Abstract

Living with inflammatory bowel disease: A Crohn's and Colitis Canada survey

Becker HM, Grigat D, Ghosh S, Kaplan GG, Dieleman L, Wine E, Fedorak RN, Fernandes A, Panaccione R, Barkema HW. Can J Gastroenterol Hepatol. 2015 Mar;29(2):77-84.
 
     
Abstract

BACKGROUND: Despite improvements in therapies for inflammatory bowel diseases (IBDs), patient quality of life continues to be significantly impacted.

OBJECTIVE: To assess the impact of IBD on patients and families with regard to leisure, relationships, mental well-being and financial security, and to evaluate the quality and availability of IBD information.

METHODS: An online survey was advertised on the Crohn's and Colitis Canada website, and at gastroenterology clinics at the University of Alberta Hospital (Edmonton, Alberta) and University of Calgary Hospital (Calgary, Alberta).

========================================================================

▶ Assignment
Reproduce the abstract on living with inflammatory bowel disease word for word, in full.

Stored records
========================================================================

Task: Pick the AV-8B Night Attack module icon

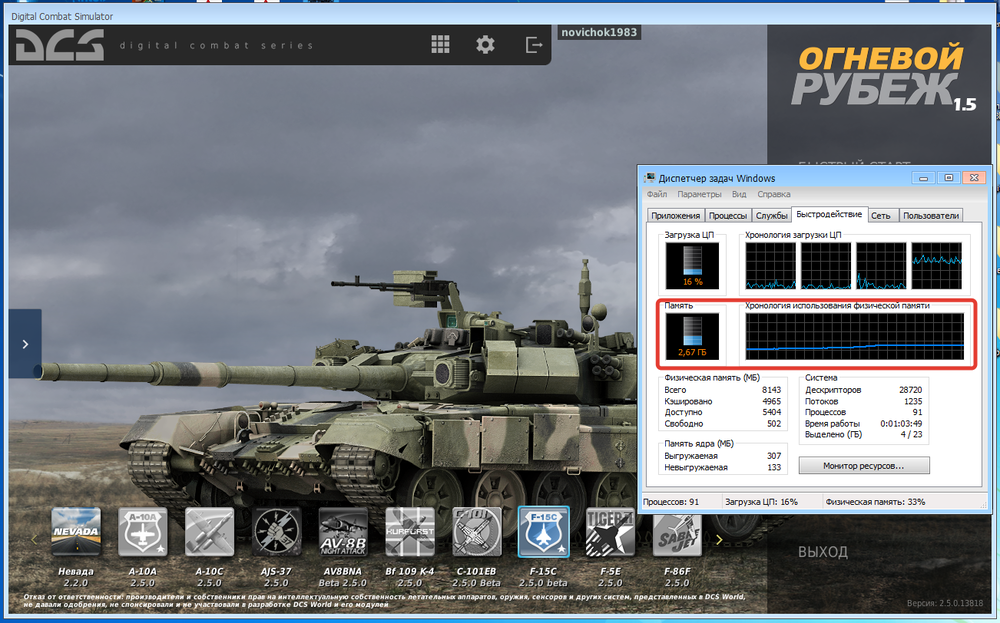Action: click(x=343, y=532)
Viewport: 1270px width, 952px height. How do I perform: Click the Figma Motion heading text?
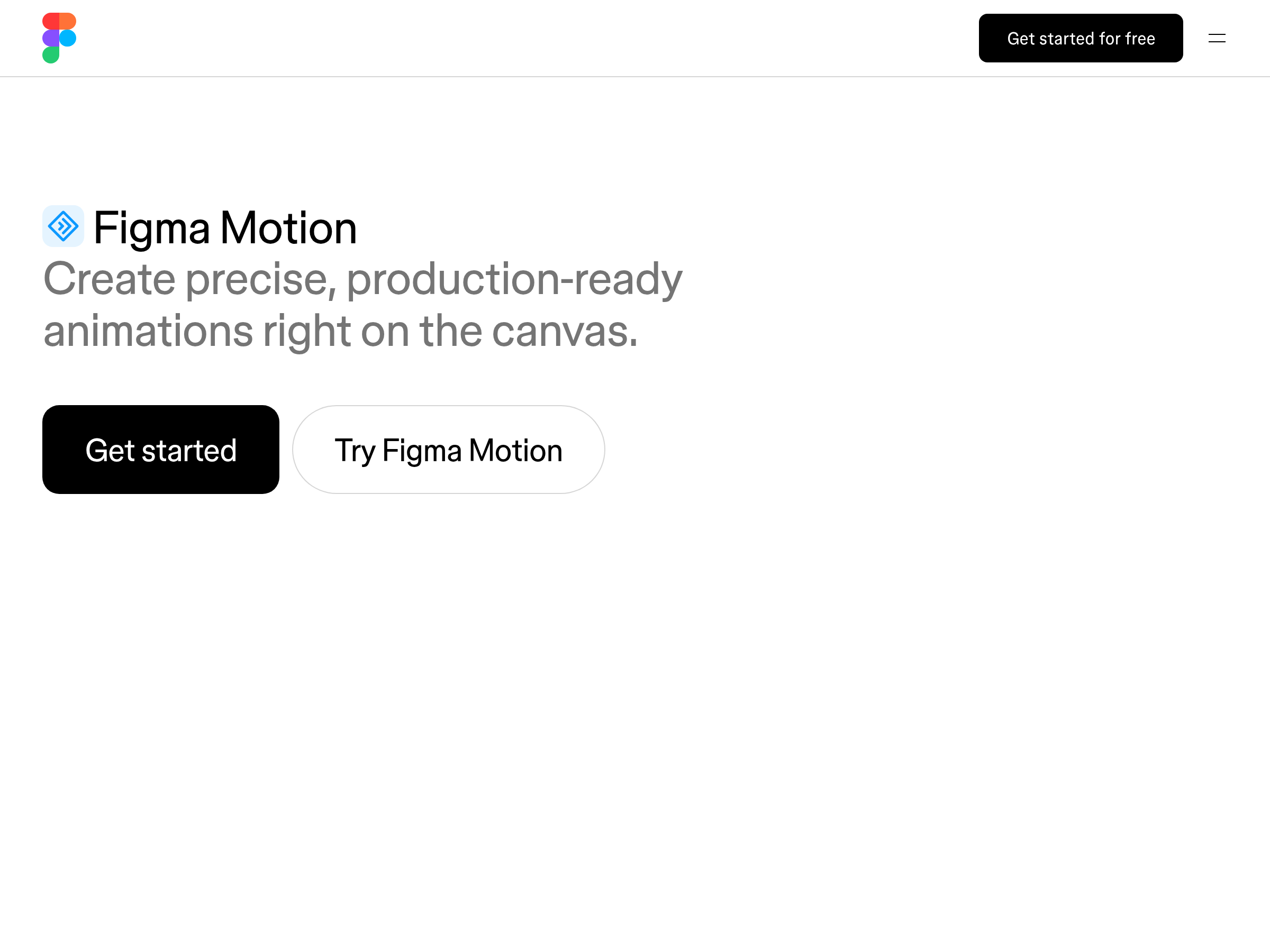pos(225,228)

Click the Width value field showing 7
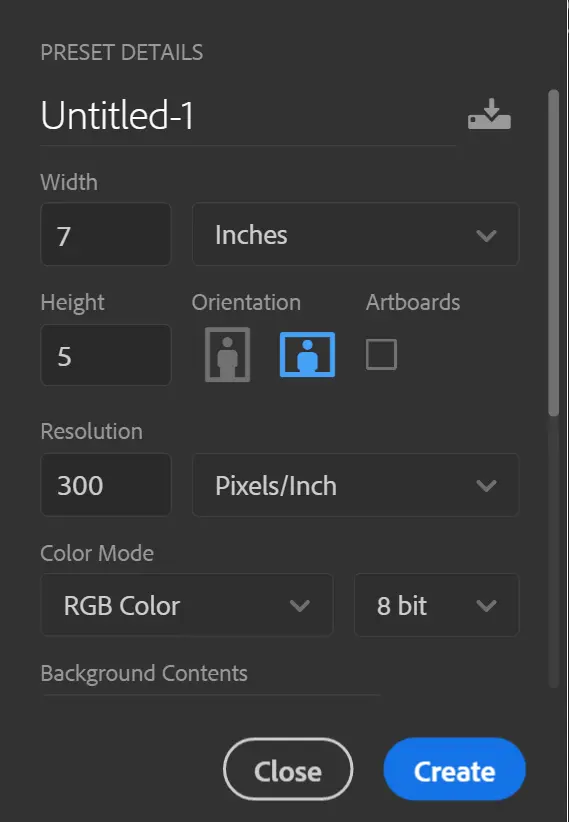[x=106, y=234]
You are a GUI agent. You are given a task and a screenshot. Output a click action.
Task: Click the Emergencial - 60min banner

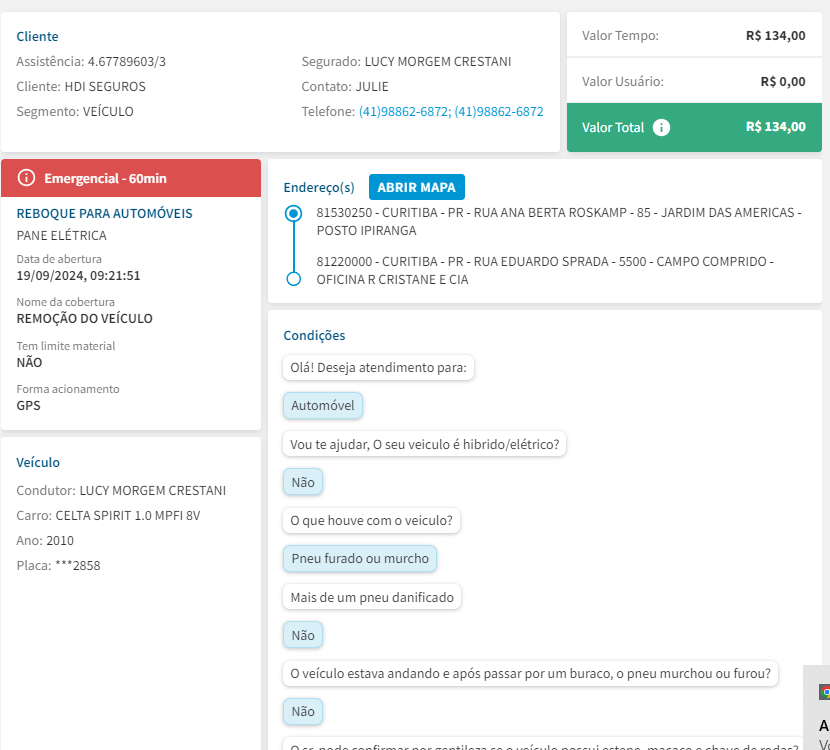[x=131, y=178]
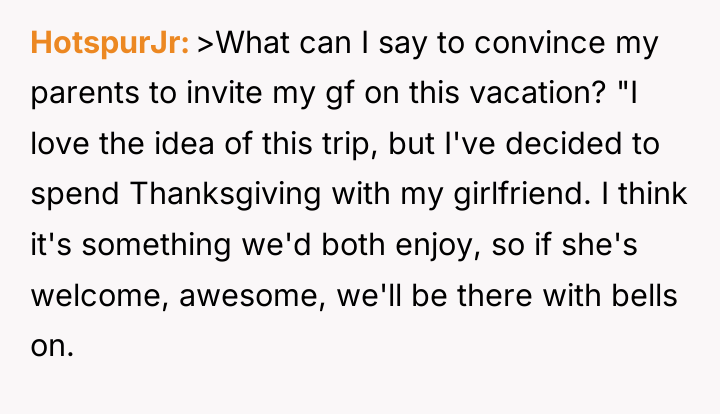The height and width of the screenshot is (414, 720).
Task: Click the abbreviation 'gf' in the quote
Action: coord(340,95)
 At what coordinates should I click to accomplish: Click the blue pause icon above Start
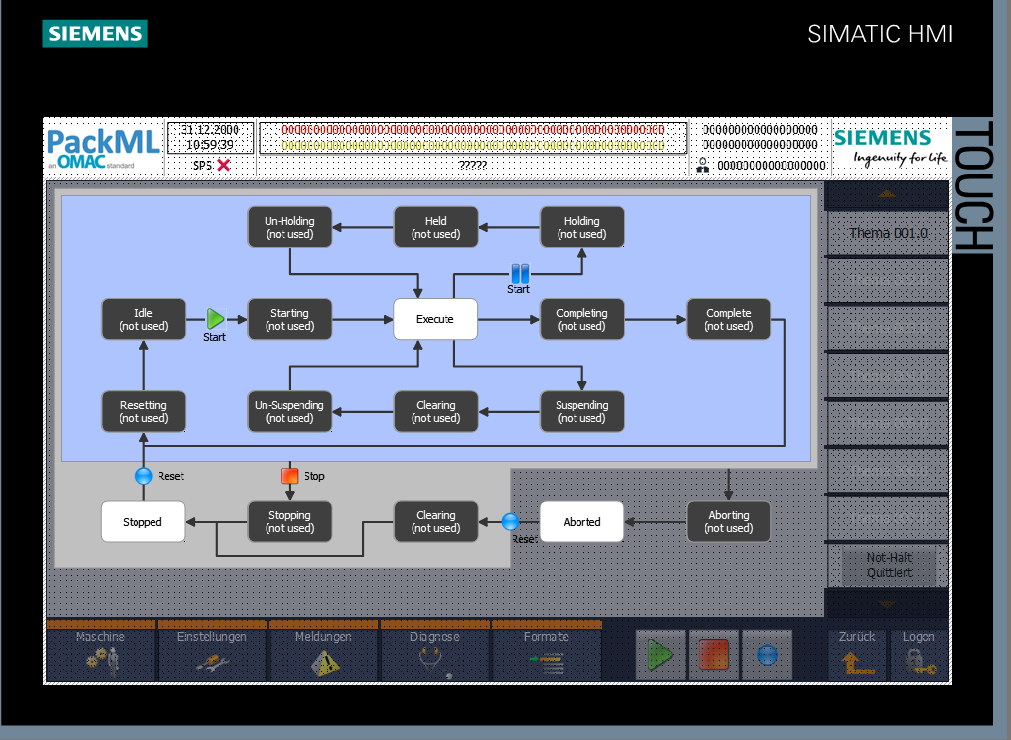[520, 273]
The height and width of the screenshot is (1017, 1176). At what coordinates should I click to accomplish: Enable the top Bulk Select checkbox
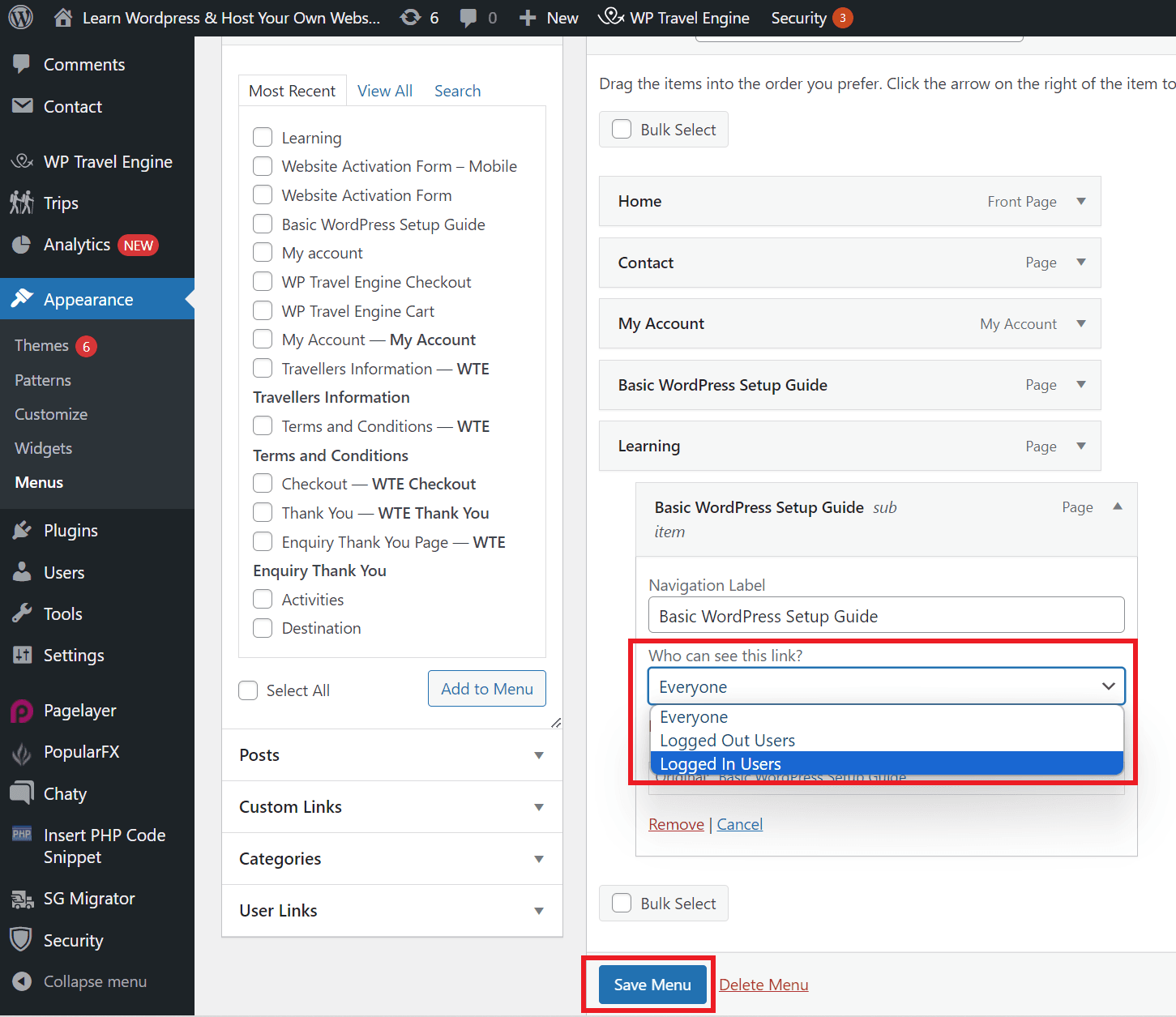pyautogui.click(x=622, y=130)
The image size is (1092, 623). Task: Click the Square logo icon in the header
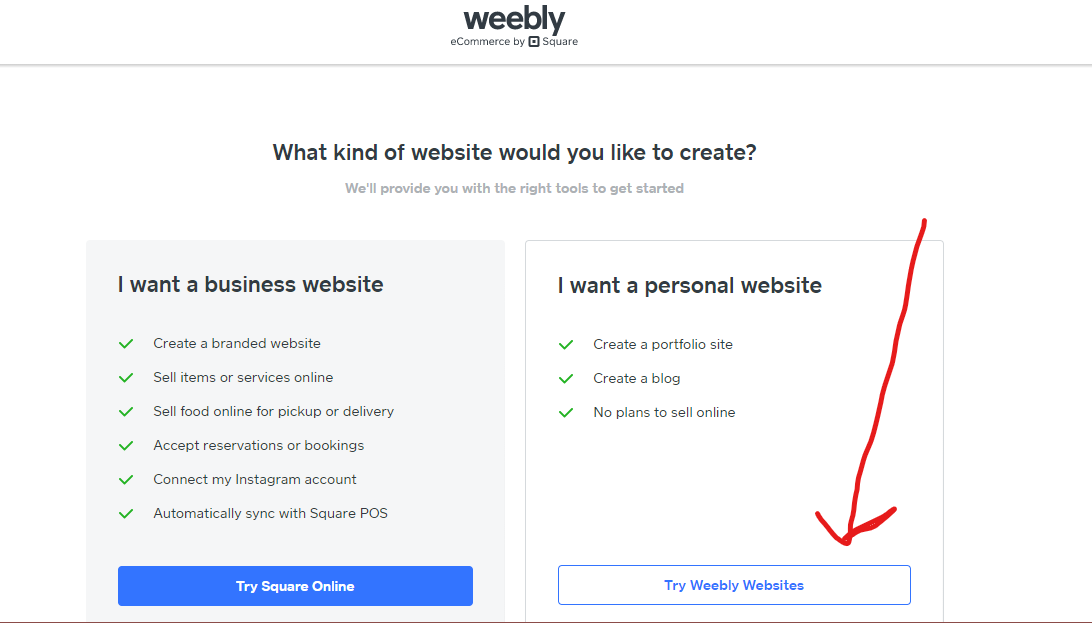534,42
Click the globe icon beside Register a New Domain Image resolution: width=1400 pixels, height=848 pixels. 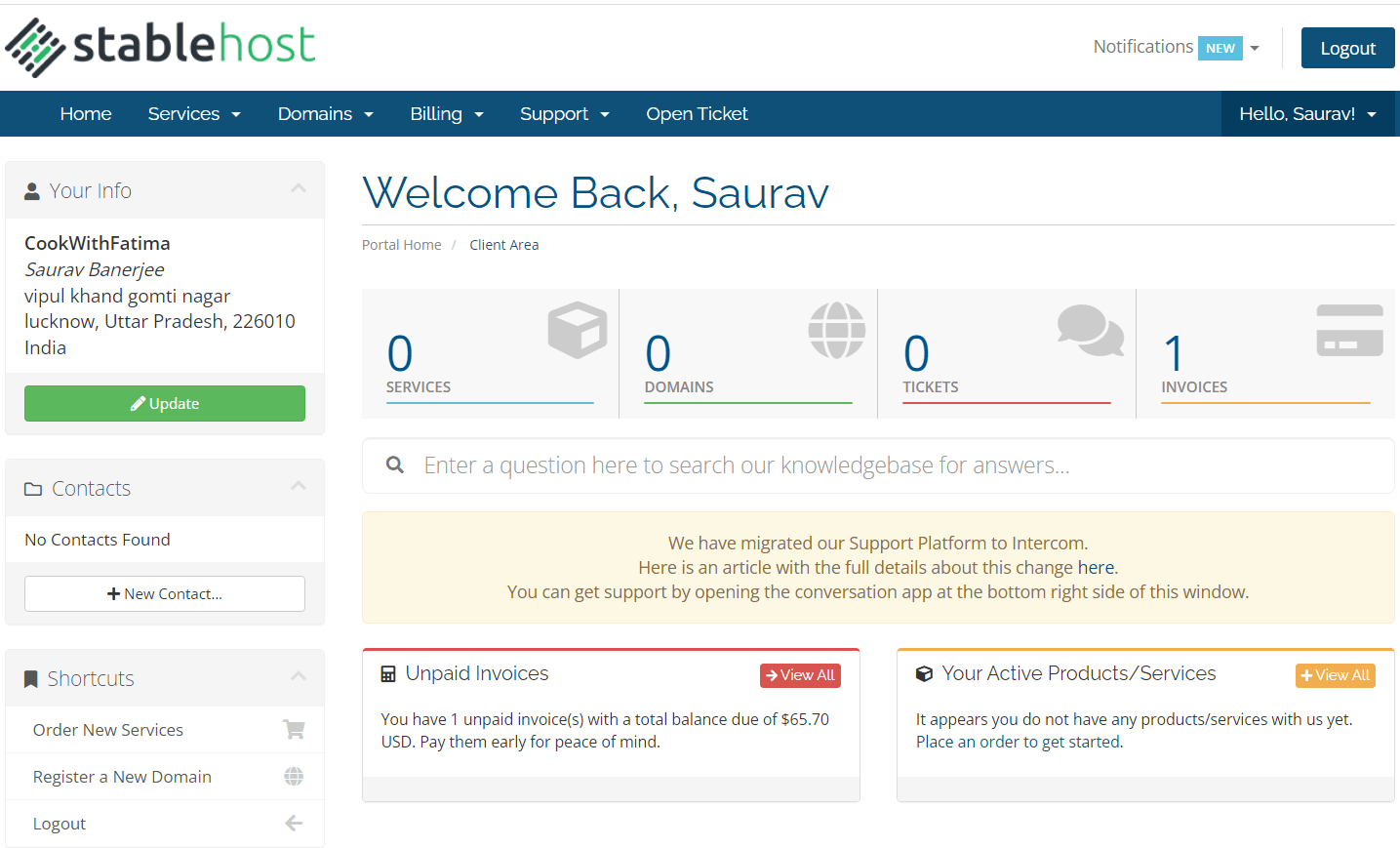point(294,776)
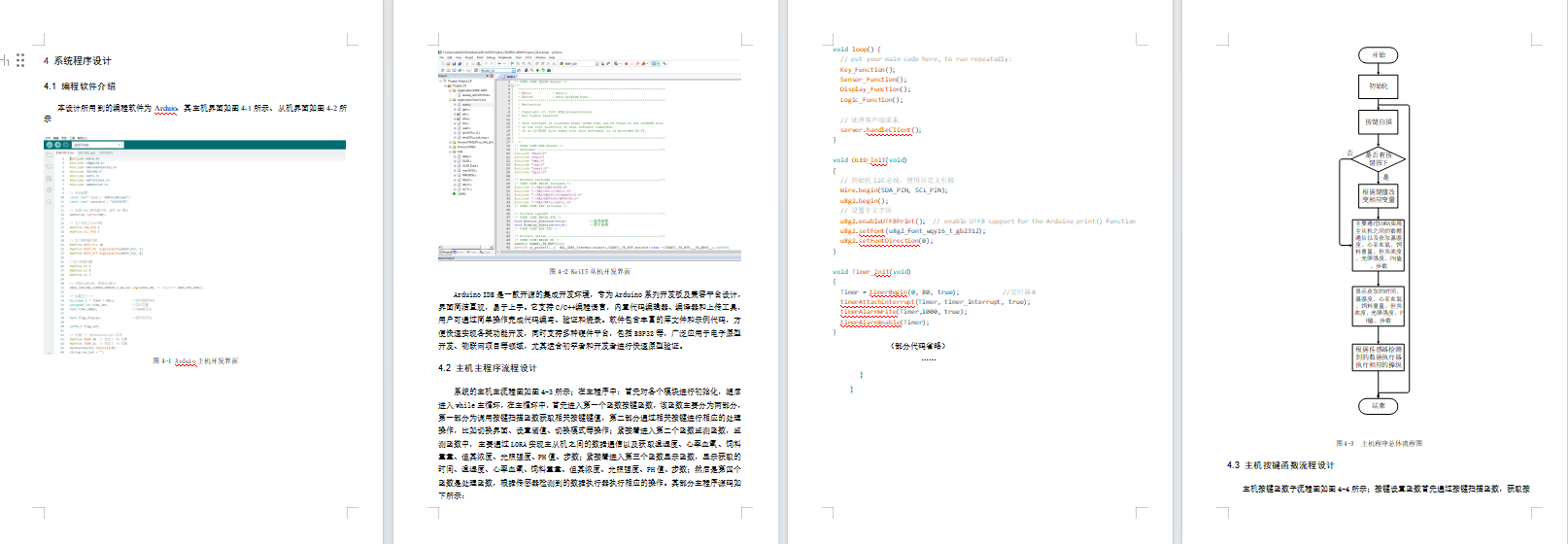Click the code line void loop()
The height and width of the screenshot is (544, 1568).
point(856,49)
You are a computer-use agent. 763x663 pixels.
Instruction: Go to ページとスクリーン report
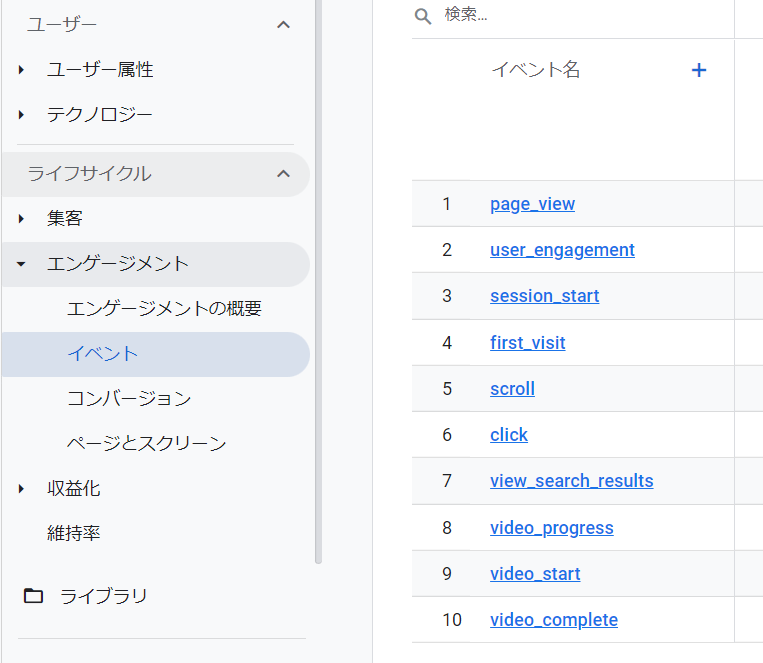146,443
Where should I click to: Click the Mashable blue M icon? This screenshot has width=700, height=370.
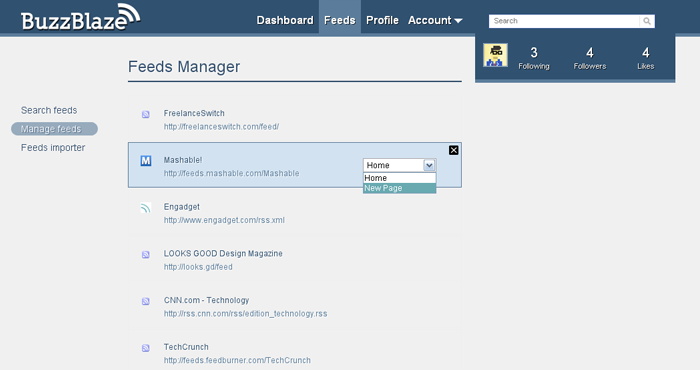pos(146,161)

========================================================================

▶ Written reply
Abstract

Living with inflammatory bowel disease: A Crohn's and Colitis Canada survey

Becker HM, Grigat D, Ghosh S, Kaplan GG, Dieleman L, Wine E, Fedorak RN, Fernandes A, Panaccione R, Barkema HW. Can J Gastroenterol Hepatol. 2015 Mar;29(2):77-84.
 
     
Abstract

BACKGROUND: Despite improvements in therapies for inflammatory bowel diseases (IBDs), patient quality of life continues to be significantly impacted.

OBJECTIVE: To assess the impact of IBD on patients and families with regard to leisure, relationships, mental well-being and financial security, and to evaluate the quality and availability of IBD information.

METHODS: An online survey was advertised on the Crohn's and Colitis Canada website, and at gastroenterology clinics at the University of Alberta Hospital (Edmonton, Alberta) and University of Calgary Hospital (Calgary, Alberta).